Fenomena tersebut bernama Xenomania (Adib, 2019) atau Xenoglosofilia (Lanin, 2018), yaitu terlampau suka terhadap segala sesuatu yang asing, dalam hal ini kosakata asing. Bila Xenomania diumpamakan sebuah penyakit, saat ini fenomena tersebut bisa dikategorikan pada level kronis. Pun, para kaum Xenomania sudah masuk kategori penderita aktif.

Bagaimana tidak? berikut beberapa contoh kosakata atau istilah asing yang sering kita temui dan gunakan dalam komunikasi keseharian: workshop, drive thru, hashtag, parenting, netizen, cyber, talkshow, personal branding, dan sebagainya. Bila dicermati, padanan kosakata dalam bahasa Indonesia untuk kosakata atau istilah tersebut sudah tersedia. Lalu, mengapa istilah-istilah dalam bahasa asing itu seolah lebih berterima?

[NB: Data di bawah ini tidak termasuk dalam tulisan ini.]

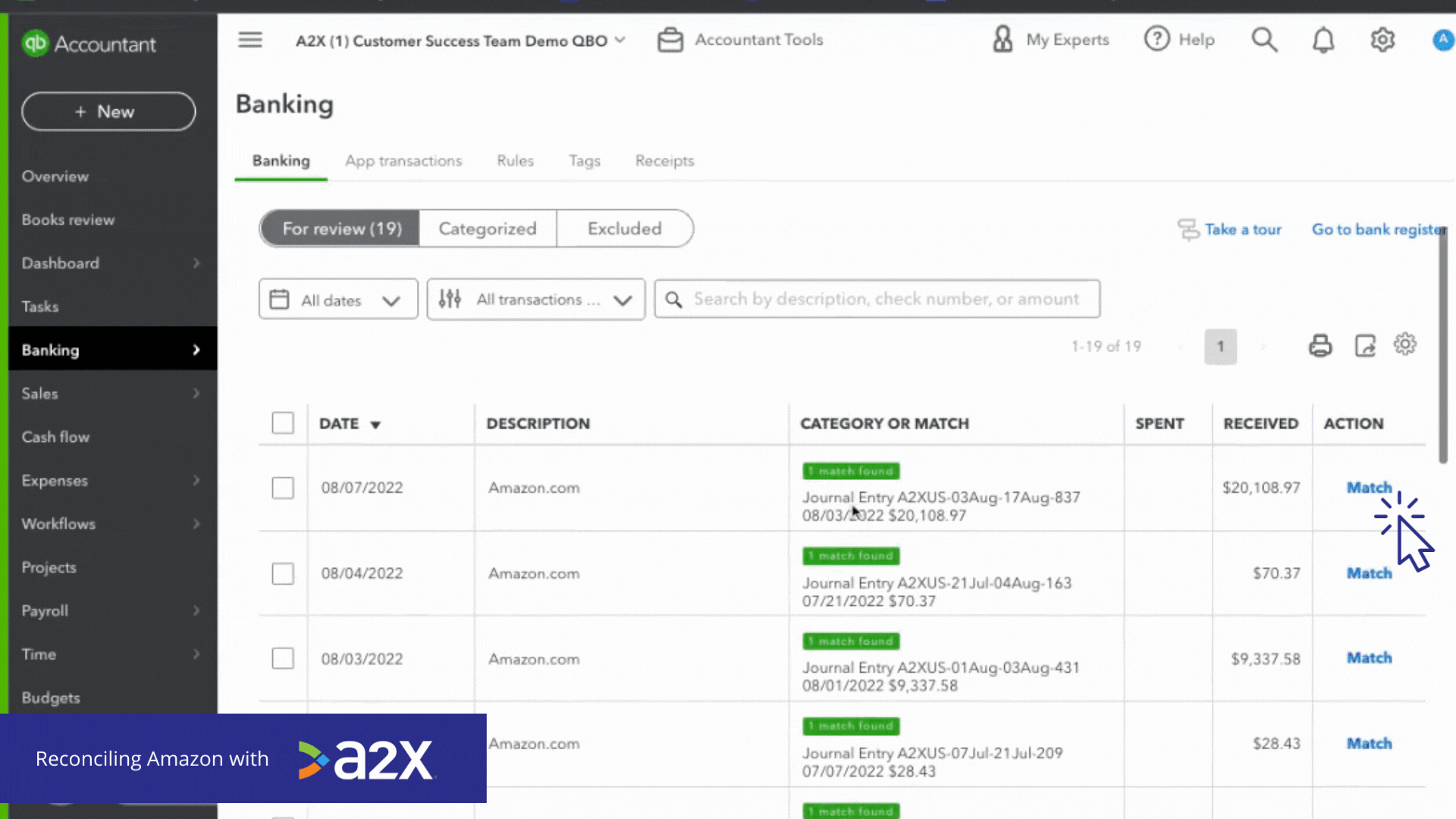Click the Accountant Tools briefcase icon
The height and width of the screenshot is (819, 1456).
pyautogui.click(x=670, y=39)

Bila ingin menghakimi, alasan agar terkesan intelek, dinilai keren, atau alasan lain yang menimbulkan kebanggaan diri, bisa disangkakan dengan mudah dan cepat. Bila benar, maka kecenderungan mengarah pada sikap negatif masyarakat terhadap bahasa Indonesia. Namun, bukankah tidak tertutup kemungkinan ada penyebab lain? Jangan-jangan masyarakat belum mengenal kosakata baru dalam bahasa Indonesia sebagai padanan dari kosakata atau istilah asing tersebut, misalnya.

Mempromosikan Kata

Kosakata baru dalam bahasa Indonesia yang “bertugas” sebagai padanan dari kosakata atau istilah asing yang tengah membanjiri aktivitas berbahasa masyarakat perlu diperkenalkan. Ibarat barang dagangan, padanan kosakata atau istilah baru perlu dipromosikan, disebarluaskan, atau dipasarkan dengan tujuan utama: dikenali dan (kemudian) digunakan. Contohnya, padanan dari kosakata atau istilah asing yang telah disebutkan sebelumnya, yaitu lokakarya=workshop, layanan tanpa turun (lantatur)=drive thru, tanda pagar (tagar)=hastag, pengasuhan=parenting, warganet=netizen, siber=cyber, gelar wicara=talkshow, penjenamaan pribadi=personal branding, dan sebagainya. Bagaimana, sudah pernah mengenal?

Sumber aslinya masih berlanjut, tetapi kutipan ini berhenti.